La dernière fois que j’ai vu André Marie Tala sur une scène, c’était le soir du samedi 01er Mai 2021, lors de la finale de la saison 3 de The Voice Afrique Francophone, diffusée sur Vox Africa (Canal 43 du bouquet Canal + Afrique). Toujours armé de son inséparable guitare, il interprétait une ballade de sa mine de classiques, Sikati, avec à ses côtés un jeune candidat, Gyovanni, bien conscient de l’héritage qui lui était ainsi transmis.

Le titre Sikati est présent sur l’album Hot Koki. Un des piliers de la carrière de André Marie Tala. Car si cet album sort en  1975, son titre éponyme Hot Koki, avait déjà retourné les dancefloors depuis 1973. Cette année là justement, la superstar et Dieu de la Funk est en tournée africaine, et s’arrête pour une date à Douala. Dans la salle du concert, à l’Hôtel Le Cocotier (l’actuel Douala Rabingha, ex Méridien), le jeune André Marie Tala, 23 ans, qui n’a pas quitté son Bandjoun natal pour venir jouer à Douala, s’empresse à la sortie des artistes pour remettre lui-même à mains propres au King, sa cassette démo. Il se rêve déjà d’une carrière aux states, grâce au grand-frère James Brown qui à l’époque est au sommet de son art, un redoutable phénomène mondial. Il ne s’imagine pas que l’auteur de Sex Machine  va en faire un usage inattendu. Car en 1974, un jour, il entend à la radio, un morceau intitulé Hustle, dont la mélodie et la musicalité ressemblent trait pour trait à sa chanson Hot Koki.  Il n’apprécie pas ce qu’il considère comme un pillage, et décide de porter plainte, malgré les dissuasions de gens de son entourage qui se demandent comment il pourra gagner un monument comme James Brown.

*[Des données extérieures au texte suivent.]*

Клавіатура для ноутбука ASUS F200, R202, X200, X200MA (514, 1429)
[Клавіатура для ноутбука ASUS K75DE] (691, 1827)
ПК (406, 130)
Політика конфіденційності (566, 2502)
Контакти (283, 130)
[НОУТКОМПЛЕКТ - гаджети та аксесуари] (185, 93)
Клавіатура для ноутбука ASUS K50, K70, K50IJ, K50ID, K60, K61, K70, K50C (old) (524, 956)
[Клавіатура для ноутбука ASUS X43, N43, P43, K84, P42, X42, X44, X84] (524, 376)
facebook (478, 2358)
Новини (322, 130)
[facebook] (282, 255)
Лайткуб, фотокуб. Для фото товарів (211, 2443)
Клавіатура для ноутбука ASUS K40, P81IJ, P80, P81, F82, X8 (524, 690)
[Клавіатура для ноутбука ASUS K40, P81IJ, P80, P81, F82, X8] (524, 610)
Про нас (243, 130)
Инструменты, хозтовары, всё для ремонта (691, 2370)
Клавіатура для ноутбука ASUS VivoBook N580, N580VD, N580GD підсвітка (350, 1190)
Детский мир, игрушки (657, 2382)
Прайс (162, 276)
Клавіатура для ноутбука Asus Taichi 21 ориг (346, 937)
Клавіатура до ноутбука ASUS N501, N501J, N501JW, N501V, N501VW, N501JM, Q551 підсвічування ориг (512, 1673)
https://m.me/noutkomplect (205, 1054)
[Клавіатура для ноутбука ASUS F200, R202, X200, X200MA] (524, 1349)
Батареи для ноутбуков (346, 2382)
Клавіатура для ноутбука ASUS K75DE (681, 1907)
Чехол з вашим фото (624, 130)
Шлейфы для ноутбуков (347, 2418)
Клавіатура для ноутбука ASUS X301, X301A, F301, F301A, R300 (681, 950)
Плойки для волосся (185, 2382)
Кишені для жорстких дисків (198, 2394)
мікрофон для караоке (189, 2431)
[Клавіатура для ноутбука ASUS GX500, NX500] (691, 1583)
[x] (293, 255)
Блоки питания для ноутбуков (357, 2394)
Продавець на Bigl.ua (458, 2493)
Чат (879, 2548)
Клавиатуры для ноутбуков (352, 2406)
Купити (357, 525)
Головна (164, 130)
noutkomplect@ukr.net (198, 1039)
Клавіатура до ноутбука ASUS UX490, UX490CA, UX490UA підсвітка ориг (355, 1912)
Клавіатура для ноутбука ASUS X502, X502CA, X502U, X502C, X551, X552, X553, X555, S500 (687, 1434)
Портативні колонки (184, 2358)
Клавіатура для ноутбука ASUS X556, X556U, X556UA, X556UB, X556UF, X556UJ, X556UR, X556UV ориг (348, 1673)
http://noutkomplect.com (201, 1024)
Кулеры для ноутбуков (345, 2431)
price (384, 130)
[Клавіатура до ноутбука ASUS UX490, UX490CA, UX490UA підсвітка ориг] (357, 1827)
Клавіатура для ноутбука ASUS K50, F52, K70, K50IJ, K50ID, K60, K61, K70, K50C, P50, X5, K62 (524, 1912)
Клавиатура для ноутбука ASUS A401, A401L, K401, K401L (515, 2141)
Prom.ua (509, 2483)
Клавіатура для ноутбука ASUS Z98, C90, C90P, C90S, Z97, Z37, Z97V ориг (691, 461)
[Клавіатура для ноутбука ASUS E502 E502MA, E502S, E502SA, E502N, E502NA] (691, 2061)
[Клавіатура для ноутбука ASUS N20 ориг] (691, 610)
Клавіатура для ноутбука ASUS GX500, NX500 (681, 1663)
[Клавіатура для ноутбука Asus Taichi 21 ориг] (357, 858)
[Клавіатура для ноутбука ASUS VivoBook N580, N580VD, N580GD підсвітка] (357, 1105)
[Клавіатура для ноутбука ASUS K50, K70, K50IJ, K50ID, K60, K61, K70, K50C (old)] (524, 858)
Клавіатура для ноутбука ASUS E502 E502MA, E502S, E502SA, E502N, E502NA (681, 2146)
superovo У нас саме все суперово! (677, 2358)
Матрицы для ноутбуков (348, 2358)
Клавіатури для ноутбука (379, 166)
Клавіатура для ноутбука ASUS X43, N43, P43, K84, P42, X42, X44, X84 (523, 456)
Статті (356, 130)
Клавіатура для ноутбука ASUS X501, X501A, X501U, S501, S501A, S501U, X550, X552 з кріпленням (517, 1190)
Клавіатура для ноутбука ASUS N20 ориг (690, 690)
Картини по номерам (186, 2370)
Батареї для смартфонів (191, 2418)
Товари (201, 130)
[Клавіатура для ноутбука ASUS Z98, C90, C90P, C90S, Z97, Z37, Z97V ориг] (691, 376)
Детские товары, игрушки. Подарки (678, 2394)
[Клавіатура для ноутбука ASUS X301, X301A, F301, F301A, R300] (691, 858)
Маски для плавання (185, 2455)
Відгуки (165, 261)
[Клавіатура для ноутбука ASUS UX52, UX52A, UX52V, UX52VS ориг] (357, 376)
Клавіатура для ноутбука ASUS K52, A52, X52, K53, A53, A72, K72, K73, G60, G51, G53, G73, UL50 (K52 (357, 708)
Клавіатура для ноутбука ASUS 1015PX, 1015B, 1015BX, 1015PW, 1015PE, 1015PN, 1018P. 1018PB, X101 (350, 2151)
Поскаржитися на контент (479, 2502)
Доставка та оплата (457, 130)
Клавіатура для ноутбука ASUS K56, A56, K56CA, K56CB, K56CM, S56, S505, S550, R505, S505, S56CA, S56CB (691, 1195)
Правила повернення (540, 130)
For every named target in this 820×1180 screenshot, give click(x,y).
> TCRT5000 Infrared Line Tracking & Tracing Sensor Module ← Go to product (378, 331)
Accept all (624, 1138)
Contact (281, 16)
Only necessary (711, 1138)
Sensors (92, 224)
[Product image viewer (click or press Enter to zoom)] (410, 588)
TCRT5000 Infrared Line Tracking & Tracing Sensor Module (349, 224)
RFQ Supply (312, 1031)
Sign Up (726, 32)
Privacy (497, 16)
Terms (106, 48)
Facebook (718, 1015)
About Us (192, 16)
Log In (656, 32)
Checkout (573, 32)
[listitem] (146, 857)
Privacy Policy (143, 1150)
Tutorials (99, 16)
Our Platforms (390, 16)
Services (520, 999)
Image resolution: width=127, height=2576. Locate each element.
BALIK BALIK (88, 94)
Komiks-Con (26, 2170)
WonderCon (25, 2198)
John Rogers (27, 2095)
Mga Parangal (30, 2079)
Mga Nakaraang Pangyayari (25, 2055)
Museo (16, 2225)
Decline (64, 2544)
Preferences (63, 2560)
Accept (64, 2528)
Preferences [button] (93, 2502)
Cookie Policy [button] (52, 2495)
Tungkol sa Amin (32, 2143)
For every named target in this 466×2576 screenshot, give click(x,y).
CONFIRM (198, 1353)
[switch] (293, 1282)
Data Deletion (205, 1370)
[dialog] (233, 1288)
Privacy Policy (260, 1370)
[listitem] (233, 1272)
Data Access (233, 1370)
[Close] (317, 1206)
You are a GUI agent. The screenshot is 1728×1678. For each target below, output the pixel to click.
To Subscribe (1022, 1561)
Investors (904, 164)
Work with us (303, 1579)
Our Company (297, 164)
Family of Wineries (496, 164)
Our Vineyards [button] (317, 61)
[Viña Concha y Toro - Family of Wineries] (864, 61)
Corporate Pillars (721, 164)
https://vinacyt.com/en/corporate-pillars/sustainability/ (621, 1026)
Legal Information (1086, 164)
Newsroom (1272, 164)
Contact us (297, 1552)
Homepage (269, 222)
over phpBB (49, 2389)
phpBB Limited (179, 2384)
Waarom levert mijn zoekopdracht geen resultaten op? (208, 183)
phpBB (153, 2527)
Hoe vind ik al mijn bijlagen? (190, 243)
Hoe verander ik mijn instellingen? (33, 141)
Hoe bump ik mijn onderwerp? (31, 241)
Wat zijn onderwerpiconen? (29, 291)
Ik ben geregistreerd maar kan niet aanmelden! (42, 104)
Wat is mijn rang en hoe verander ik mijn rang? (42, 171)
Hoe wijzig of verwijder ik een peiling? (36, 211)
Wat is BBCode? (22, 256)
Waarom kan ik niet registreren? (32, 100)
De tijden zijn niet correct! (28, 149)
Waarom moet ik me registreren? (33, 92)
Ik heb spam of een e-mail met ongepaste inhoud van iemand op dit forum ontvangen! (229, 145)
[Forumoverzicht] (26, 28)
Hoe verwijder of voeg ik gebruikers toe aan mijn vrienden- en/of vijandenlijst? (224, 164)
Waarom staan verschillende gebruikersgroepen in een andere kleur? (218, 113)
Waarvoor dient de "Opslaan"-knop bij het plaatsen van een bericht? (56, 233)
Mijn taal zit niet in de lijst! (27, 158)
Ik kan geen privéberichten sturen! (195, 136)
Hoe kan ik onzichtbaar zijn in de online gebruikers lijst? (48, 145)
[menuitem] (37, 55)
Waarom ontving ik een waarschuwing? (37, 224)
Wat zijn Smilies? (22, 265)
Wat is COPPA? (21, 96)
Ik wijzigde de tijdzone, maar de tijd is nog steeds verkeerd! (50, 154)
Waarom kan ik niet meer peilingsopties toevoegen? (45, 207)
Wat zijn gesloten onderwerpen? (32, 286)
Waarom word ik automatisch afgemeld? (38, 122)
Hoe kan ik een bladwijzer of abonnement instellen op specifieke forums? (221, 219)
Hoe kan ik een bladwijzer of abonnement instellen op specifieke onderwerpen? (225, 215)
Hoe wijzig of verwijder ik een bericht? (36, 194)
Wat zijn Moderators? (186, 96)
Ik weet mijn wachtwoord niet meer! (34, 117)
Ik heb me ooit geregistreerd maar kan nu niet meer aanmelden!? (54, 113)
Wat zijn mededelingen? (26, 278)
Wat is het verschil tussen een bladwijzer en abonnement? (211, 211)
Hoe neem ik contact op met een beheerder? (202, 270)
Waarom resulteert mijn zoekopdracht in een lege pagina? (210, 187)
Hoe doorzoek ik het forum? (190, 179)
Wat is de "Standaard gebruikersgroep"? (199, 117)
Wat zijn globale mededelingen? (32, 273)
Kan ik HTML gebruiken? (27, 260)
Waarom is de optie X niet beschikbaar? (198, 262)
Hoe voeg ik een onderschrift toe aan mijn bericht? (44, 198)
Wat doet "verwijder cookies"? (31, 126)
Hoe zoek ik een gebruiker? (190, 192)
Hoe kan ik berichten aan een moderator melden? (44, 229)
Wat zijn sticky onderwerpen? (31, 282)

En 1978, après quatre années d’âpres combats juridiques, la justice lui donne raison et condamne alors James Brown à lui reverser la totalité de ses droits.

La qualité sonore du disque Hot Koki, est un peu due à Manu Dibango, qui en En 1972, lui a conseillé d’aller enregistrer en France. « Il m’a accueilli et présenté aux gens de la maison de disques Decca, avec qui il venait d’enregistrer le tube Soul Makossa”. Pour Fiesta, sous-label africain de Decca, André-Marie Tala gravera une poignée de succès, dont Sikati, Potaksina et Na Mala Ebolo (120 000 disques écoulés). Manu et lui travailleront souvent ensemble, comme sur la compilation Les Fleurs Musicales du Cameroun produite par Manu Dibango en 1980 avec le soutien du Ministère de la Culture du Cameroun, et qui comporte les titres Mbeng Ndam Ha et Namibie d’André Marie Tala.

L’histoire de André Marie Tala est faite de ce type d’évènements, incroyables et déterminants. En 1977 par exemple, Claude François, la superstar de la pop française est en concert au Cameroun, et partage la scène avec des noms comme Jean Bikoko Aladin, Manu Dibango, mais surtout André Marie Tala. Cette Année-là, le chanteur français est impressionné par le talent de ce jeune artiste qui est non-voyant depuis l’âge de 15 ans. Il lui proposera même de le rejoindre en France et s’y installer, pour qu’il le signe sous son label Flash Musique. Les évènements se passeront tragiquement d’une autre manière, Claude François meurt en Octobre de la même année…

Son histoire avec le benskin est tout aussi touchante. Dans les années 90, il souhaite proposer autre chose que son Tchamassi habituel. C’est son arrangeur, le pianiste Justin Bowen qui trouve le déclic, en lui demandant de créer une vibe à partir d’un rythme traditionnel encore méconnu du grand public. André Marie Tala se souvient alors d’un air qu’il a souvent joué, et qui est très pratiqué dans le département Ndé à l’Ouest Cameroun, et qui très souvent joué par les ressortissants cette région région, avec des tam-tams et des maracas, lors des festivités ou à la sortie des réunions communautaires au quartier New Bell à Douala. Il s’agit du Benskin. Et c’est lui qui va en faire une exposition internationale avec l’album-concept qui devient un immense succès, Benskin

Travaillant ainsi avec sérieux et détermination, il s’est maintenu en tête des hits parades, et a inspiré plusieurs générations d’artistes à travers le monde. Récemment, tantôt repris par Jovi ou Boytag, tantôt collaborant avec Coco Argentée, André Marie Tala demeure une lumière sur la scène de la musique africaine, plus de 55 ans après son premier titre J’ai Faim. Il vient de sortir avec Kareyce Fotso un nouveau single intitulé Ke Lomo Sim. Dans ce morceau, les deux artistes prônent le respect de la vie privée, dans une époque où les gens ont tendance à tout étaler sur la place publique.